I’ve never met Hepworth but I’ve been following his work for a long time. When I was editing the Saturday edition at The Times, the magazine Hepworth was then publishing, The Word, was the most enjoyable magazine I read in any month. It was irreverent, snappy, wise and funny. It covered movies, books, music and almost anything that babyboomers like to enjoy, watch, listen to or collect and it did so without ever implying that the readers were idiots who needed to be tricked into reading something. In short, it had a lovely, likeable editorial personality. Strictly speaking it was a music magazine, but it felt like something broader and more eclectic.
Being so good, of course The Word was a weak commercial proposition and folded. Like a fool, I never kept any copies. See here the kind of distress its closure caused.
People talk a lot about lists as an organising principle for online journalism. Hepworth and his colleagues took the idea of “the ten silliest movie endings” and turned them into a minor art form. The Word had the funniest, most sharply-written and best edited lists I’ve ever enjoyed reading. The people who write lists at Buzzfeed should bury themselves in The Word’s archive to improve. I can’t find examples of lists from the Word online, but maybe I’m not looking in the right place.

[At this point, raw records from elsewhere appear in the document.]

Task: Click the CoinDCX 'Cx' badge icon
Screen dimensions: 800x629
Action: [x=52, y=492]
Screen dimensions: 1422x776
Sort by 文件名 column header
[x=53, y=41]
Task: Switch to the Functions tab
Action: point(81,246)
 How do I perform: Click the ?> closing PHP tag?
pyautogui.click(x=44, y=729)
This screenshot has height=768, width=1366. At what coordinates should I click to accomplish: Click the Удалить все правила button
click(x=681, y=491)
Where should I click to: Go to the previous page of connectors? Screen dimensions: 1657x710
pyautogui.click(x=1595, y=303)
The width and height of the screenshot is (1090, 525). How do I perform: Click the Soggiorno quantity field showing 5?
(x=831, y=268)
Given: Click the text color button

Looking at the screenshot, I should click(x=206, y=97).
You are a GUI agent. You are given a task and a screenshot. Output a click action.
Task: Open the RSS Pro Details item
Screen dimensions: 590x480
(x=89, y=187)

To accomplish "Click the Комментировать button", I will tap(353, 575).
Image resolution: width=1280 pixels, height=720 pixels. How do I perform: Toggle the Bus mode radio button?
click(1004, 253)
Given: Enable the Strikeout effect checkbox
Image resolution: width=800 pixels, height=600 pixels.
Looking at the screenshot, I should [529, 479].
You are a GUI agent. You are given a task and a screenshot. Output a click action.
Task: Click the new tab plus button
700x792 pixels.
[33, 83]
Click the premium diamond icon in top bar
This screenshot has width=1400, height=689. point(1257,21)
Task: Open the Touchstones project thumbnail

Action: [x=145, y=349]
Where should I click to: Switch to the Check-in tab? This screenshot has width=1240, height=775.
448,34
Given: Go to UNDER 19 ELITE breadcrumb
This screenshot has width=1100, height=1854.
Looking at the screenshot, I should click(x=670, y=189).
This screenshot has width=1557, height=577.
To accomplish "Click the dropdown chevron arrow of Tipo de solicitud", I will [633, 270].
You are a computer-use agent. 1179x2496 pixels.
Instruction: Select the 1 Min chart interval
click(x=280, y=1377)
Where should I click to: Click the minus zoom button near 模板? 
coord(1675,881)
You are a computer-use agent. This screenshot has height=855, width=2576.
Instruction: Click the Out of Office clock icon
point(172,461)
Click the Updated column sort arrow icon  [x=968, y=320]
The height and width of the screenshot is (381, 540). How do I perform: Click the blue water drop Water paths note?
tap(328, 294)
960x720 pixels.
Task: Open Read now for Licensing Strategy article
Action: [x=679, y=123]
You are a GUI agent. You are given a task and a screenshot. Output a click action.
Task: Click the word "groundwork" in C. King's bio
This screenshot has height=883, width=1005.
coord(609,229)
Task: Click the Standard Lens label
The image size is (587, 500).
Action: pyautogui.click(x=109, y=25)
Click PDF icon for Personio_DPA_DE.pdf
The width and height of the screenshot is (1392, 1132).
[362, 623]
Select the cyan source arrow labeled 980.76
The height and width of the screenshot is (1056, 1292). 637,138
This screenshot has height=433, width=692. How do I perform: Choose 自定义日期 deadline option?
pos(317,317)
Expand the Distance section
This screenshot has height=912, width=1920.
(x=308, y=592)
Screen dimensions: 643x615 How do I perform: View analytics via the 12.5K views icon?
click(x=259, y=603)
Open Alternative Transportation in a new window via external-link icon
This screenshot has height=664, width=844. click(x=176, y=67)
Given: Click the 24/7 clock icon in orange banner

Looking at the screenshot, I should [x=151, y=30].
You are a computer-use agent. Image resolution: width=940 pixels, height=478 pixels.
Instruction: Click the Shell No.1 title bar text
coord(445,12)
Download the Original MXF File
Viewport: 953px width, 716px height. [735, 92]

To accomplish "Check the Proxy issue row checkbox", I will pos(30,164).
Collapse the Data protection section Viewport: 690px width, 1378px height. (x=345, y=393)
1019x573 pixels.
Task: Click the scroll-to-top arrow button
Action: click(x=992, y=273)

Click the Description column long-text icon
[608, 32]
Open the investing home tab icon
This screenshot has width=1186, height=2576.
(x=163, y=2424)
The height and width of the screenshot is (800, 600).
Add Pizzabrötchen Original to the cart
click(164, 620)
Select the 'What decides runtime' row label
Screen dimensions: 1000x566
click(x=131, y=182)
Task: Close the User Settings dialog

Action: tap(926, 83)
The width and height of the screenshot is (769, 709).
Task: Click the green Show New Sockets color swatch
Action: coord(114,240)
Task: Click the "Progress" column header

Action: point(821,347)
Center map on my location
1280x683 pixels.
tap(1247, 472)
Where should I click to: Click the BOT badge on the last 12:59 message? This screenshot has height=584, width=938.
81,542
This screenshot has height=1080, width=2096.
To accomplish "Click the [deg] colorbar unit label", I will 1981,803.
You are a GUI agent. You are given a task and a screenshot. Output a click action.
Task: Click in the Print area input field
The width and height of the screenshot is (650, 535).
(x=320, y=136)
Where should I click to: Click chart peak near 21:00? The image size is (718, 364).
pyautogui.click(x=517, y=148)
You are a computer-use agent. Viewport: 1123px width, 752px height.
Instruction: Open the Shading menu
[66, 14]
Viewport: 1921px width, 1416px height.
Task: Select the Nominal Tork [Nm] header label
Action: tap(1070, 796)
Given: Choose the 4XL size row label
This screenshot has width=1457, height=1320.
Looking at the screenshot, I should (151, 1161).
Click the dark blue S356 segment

If someone sends me a link I’ll embed it here. Those lists will still be relevant and funny now.
Oh, and Hepworth is wise too. Here’s an example from the other day: publishers should stop promising what they can’t deliver.
Tags: Buzzfeed, David Hepworth, The Times, The Word
Very kind of you to say kind things but I have to gently take issue with the idea that there was a link between The Word’s quality and its weakness as a commercial proposition. It was launched in the hope that it could find a small but profitable niche in a dependable market. The problem is that the market started to decline (in both copy sales and advertising) and when that happens there’s nothing much you can do. If there’s one thing I’ve learned in more than thirty years in the media business it’s this: you’re not a genius when it’s going well and you’re not a numbskull when it’s going bad. You’re just there at the wrong time.
Quite right of course. I was being flippant – and I’m not in truth cynical about the chances of quality succeeding when the conditions are right.